= Recession cone =

Set of vectors in convex analysis

In mathematics, especially convex analysis, the recession cone of a set $A$ is a cone containing all vectors such that $A$ recedes in that direction. That is, the set extends outward in all the directions given by the recession cone.

== Mathematical definition ==
Given a nonempty set $A \subset X$ for some vector space $X$, then the recession cone $\operatorname{recc}(A)$ is given by
$\operatorname{recc}(A) = \{y \in X: \forall x \in A, \forall \lambda \geq 0: x + \lambda y \in A\}.$

If $A$ is additionally a convex set then the recession cone can equivalently be defined by
$\operatorname{recc}(A) = \{y \in X: \forall x \in A: x + y \in A\}.$

If $A$ is a nonempty closed convex set then the recession cone can equivalently be defined as
$\operatorname{recc}(A) = \bigcap_{t > 0} t(A - a)$ for any choice of $a \in A.$

== Properties ==
- If $A$ is a nonempty set then $0 \in \operatorname{recc}(A)$.
- If $A$ is a nonempty convex set then $\operatorname{recc}(A)$ is a convex cone.
- If $A$ is a nonempty closed convex subset of a finite-dimensional Hausdorff space (e.g. $\mathbb{R}^d$), then $\operatorname{recc}(A) = \{0\}$ if and only if $A$ is bounded.
- If $A$ is a nonempty set then $A + \operatorname{recc}(A) = A$ where the sum denotes Minkowski addition.

== Relation to asymptotic cone ==
The asymptotic cone for $C \subseteq X$ is defined by
 $C_{\infty} = \{x \in X: \exists (t_i)_{i \in I} \subset (0,\infty), \exists (x_i)_{i \in I} \subset C: t_i \to 0, t_i x_i \to x\}.$

By the definition it can easily be shown that $\operatorname{recc}(C) \subseteq C_\infty.$

In a finite-dimensional space, then it can be shown that $C_{\infty} = \operatorname{recc}(C)$ if $C$ is nonempty, closed and convex.
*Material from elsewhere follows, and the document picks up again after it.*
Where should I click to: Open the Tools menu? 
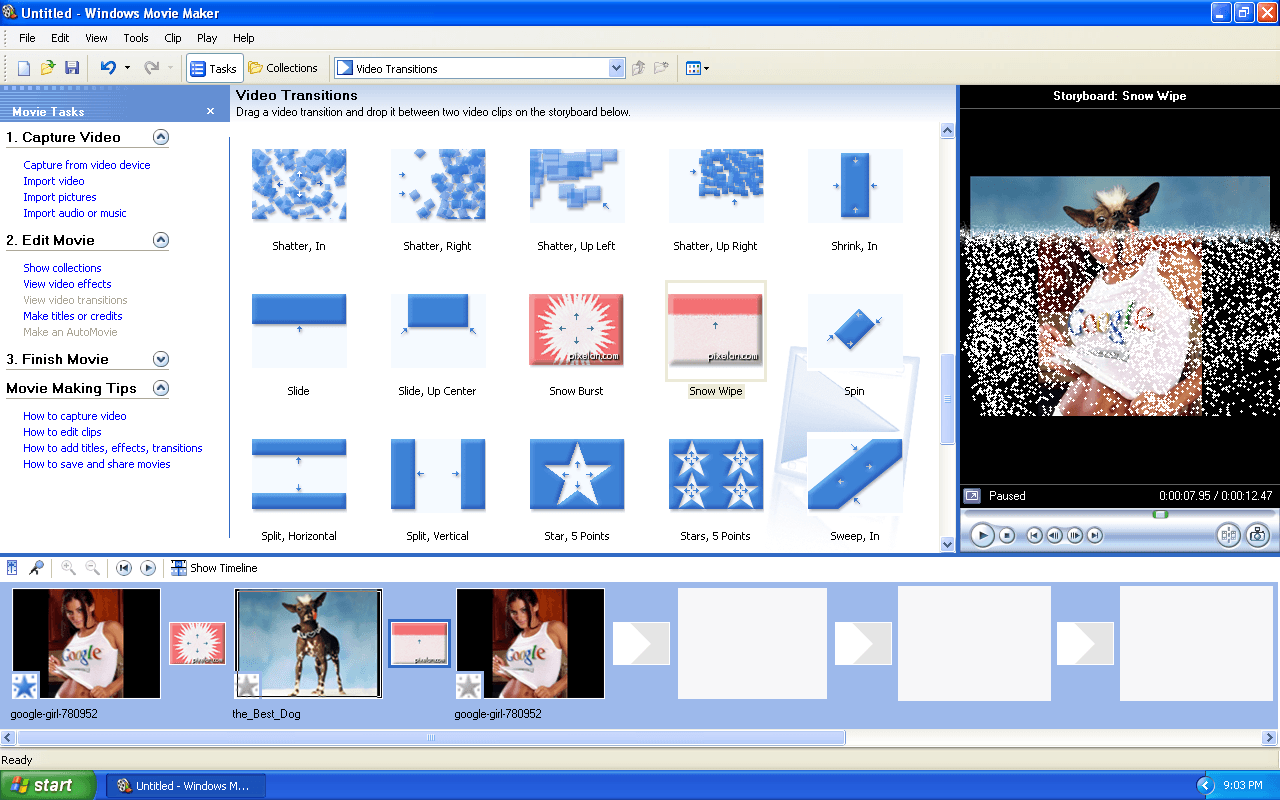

In infinite-dimensional spaces, then the relation between asymptotic cones and recession cones is more complicated, with properties for their equivalence summarized in.

== Sum of closed sets ==
- Dieudonné's theorem: Let nonempty closed convex sets $A,B \subset X$ a locally convex space, if either $A$ or $B$ is locally compact and $\operatorname{recc}(A) \cap \operatorname{recc}(B)$ is a linear subspace, then $A - B$ is closed.
- Let nonempty closed convex sets $A,B \subset \mathbb{R}^d$ such that for any $y \in \operatorname{recc}(A) \backslash \{0\}$ then $-y \not\in \operatorname{recc}(B)$, then $A + B$ is closed.